Entries provided.
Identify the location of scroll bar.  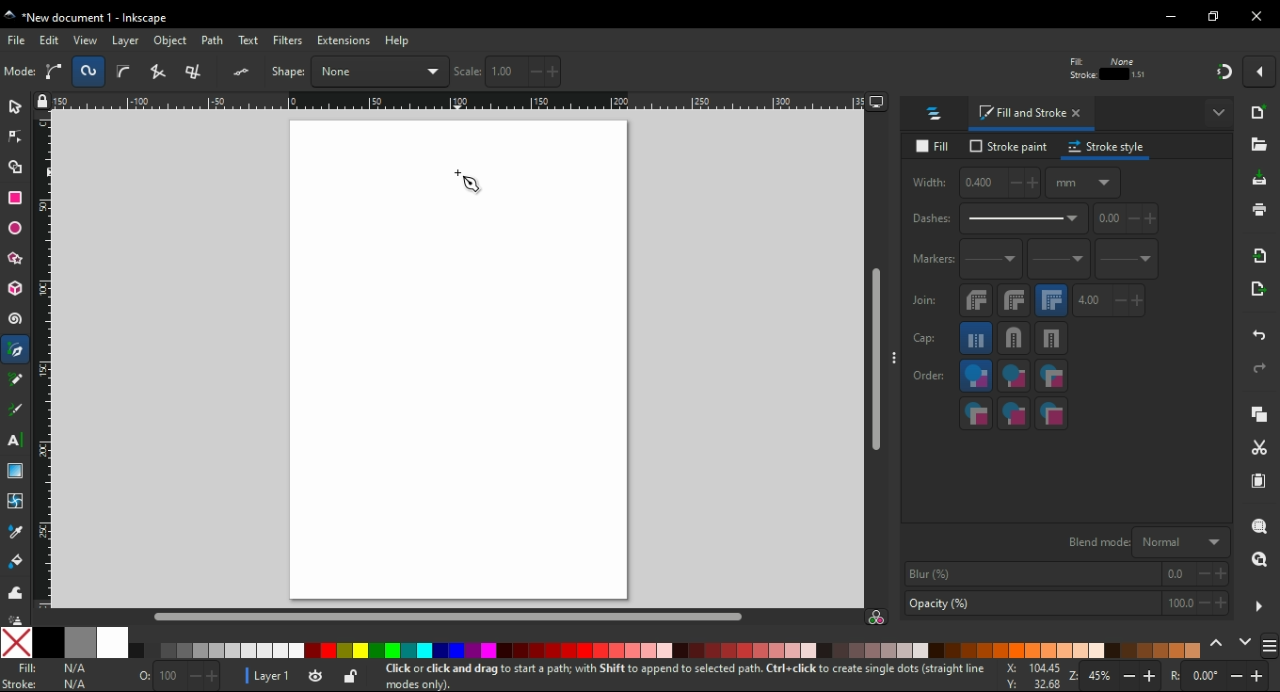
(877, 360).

...

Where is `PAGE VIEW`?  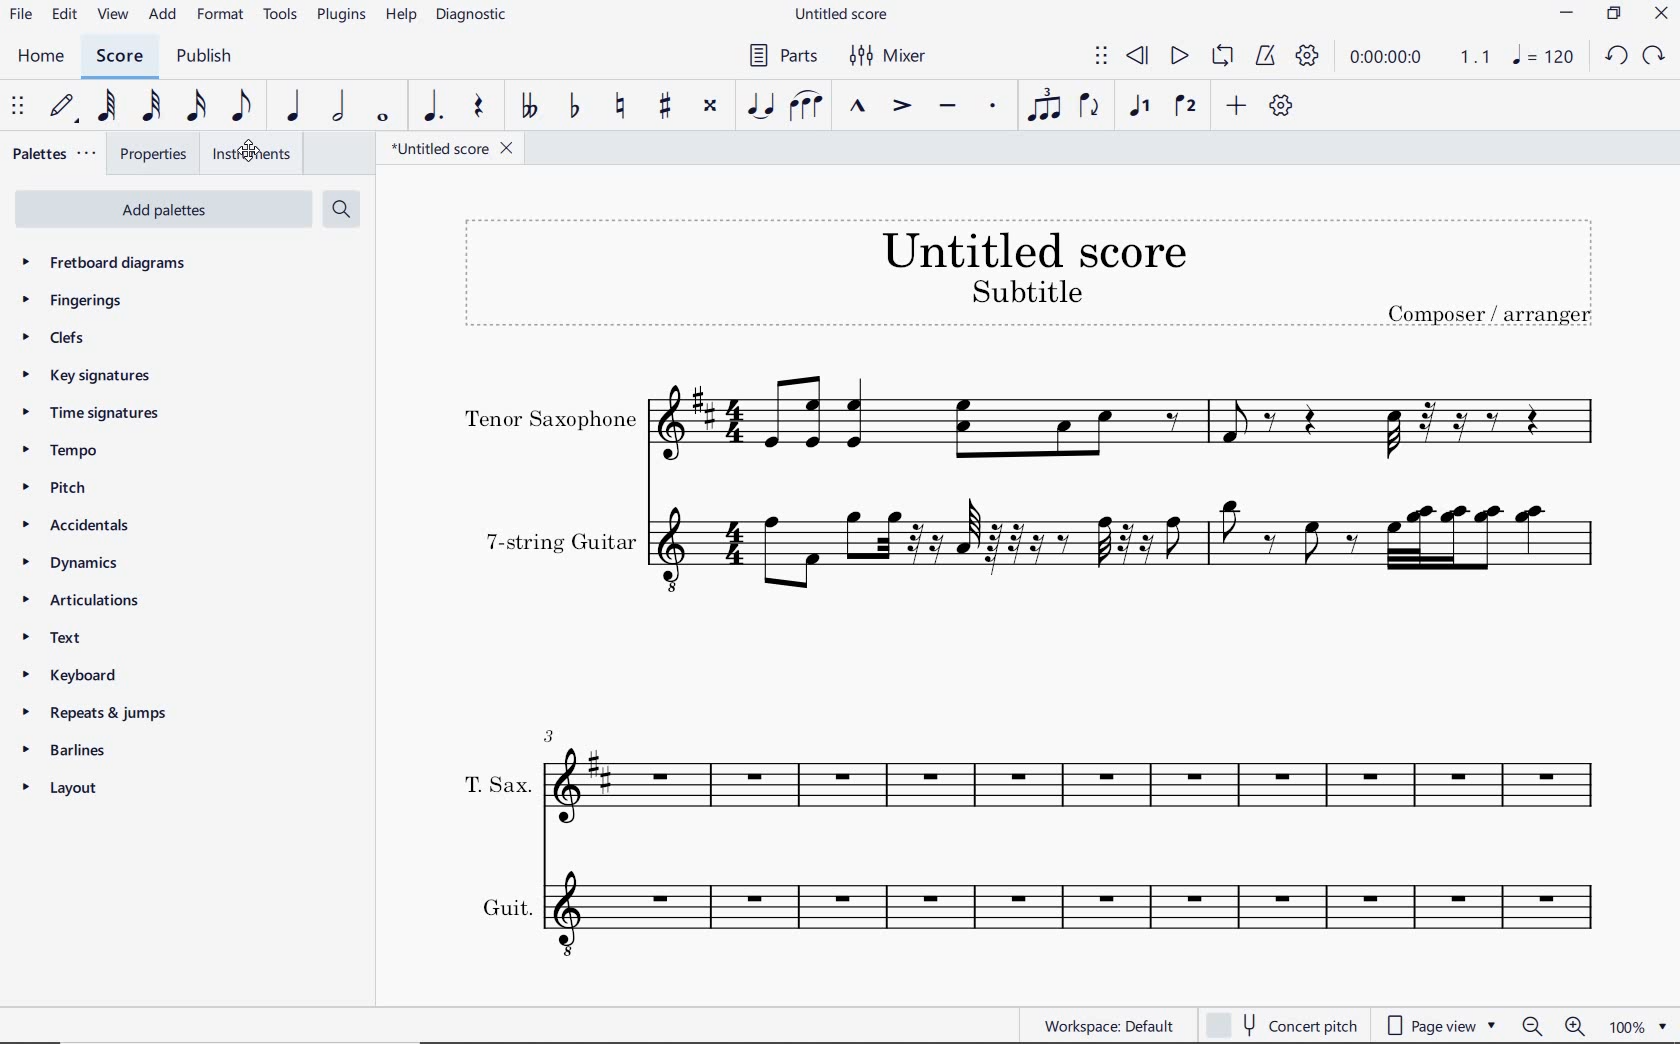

* * *

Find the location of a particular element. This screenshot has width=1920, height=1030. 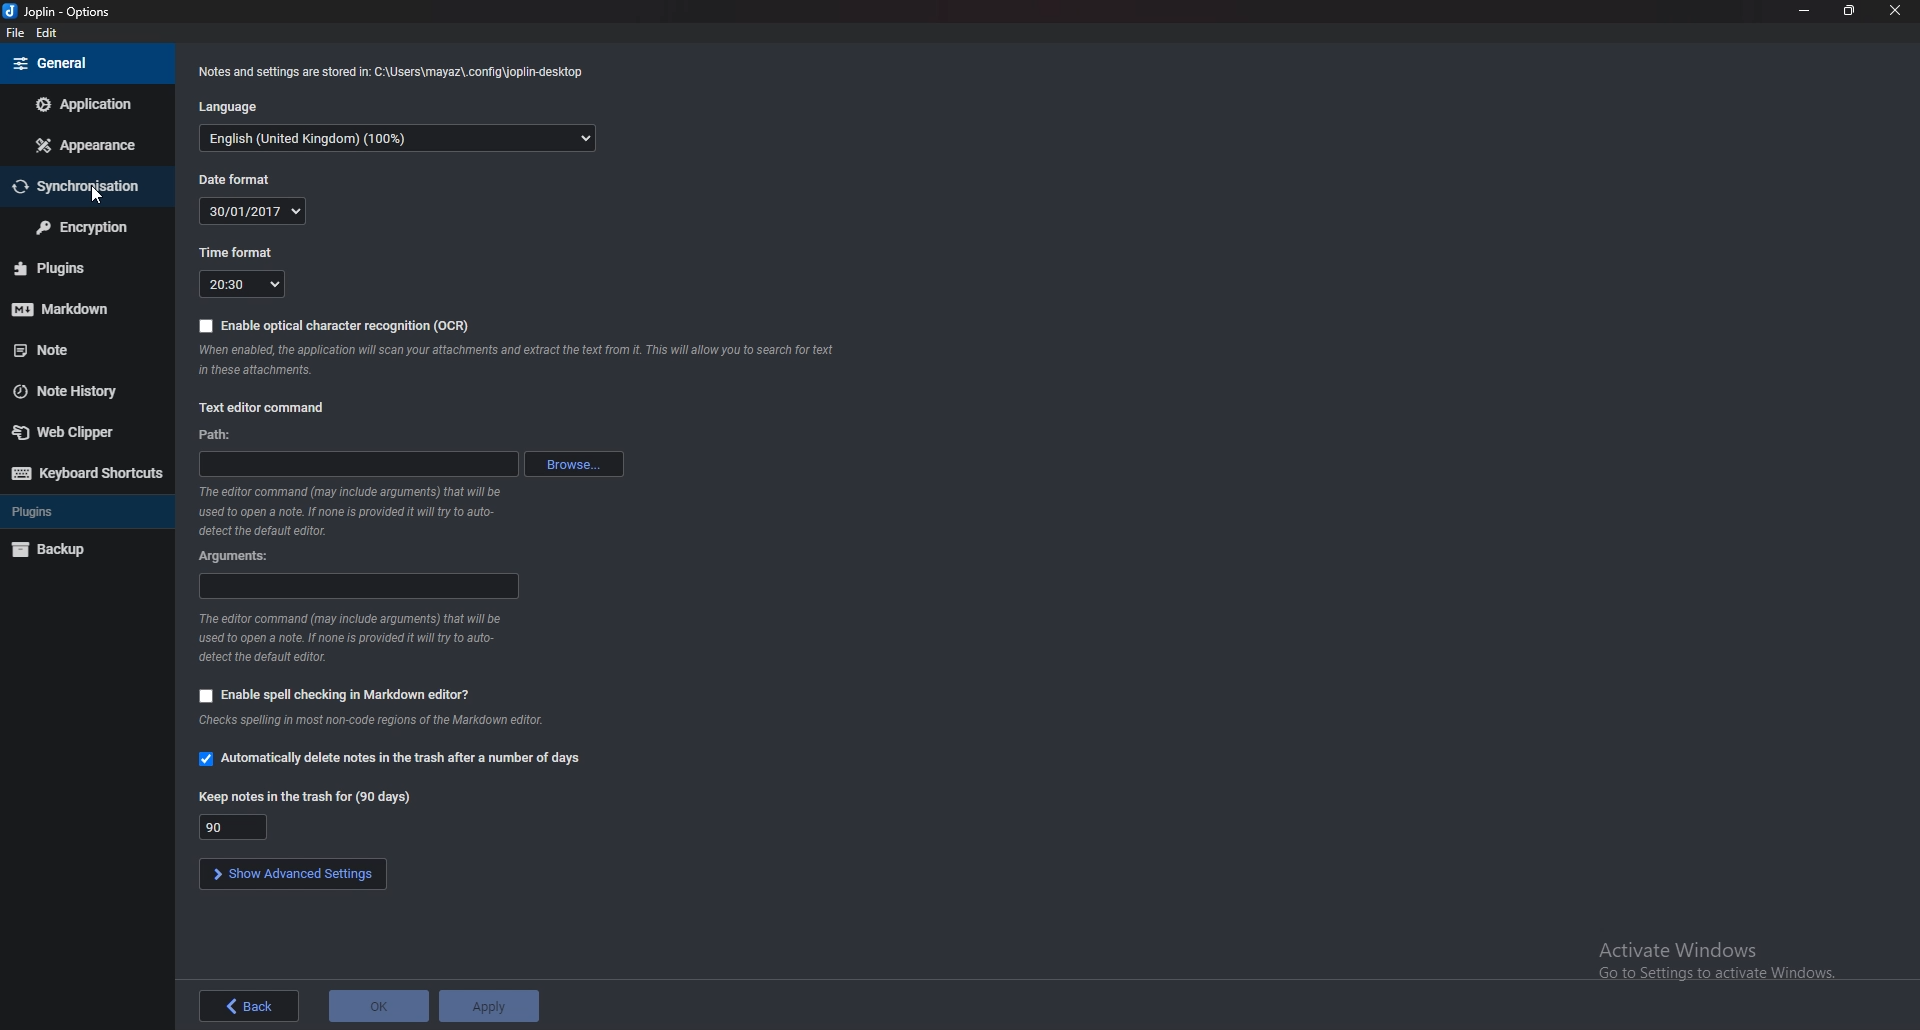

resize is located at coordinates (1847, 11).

Required task.
Repeat the lines starting with the line that contains "Find the location" and going on through the line that contains "resize is located at coordinates (1847, 11).", with both of those lines included. Leave out the pictures.

Exercise response.
Find the location of a particular element. This screenshot has width=1920, height=1030. 

resize is located at coordinates (1847, 11).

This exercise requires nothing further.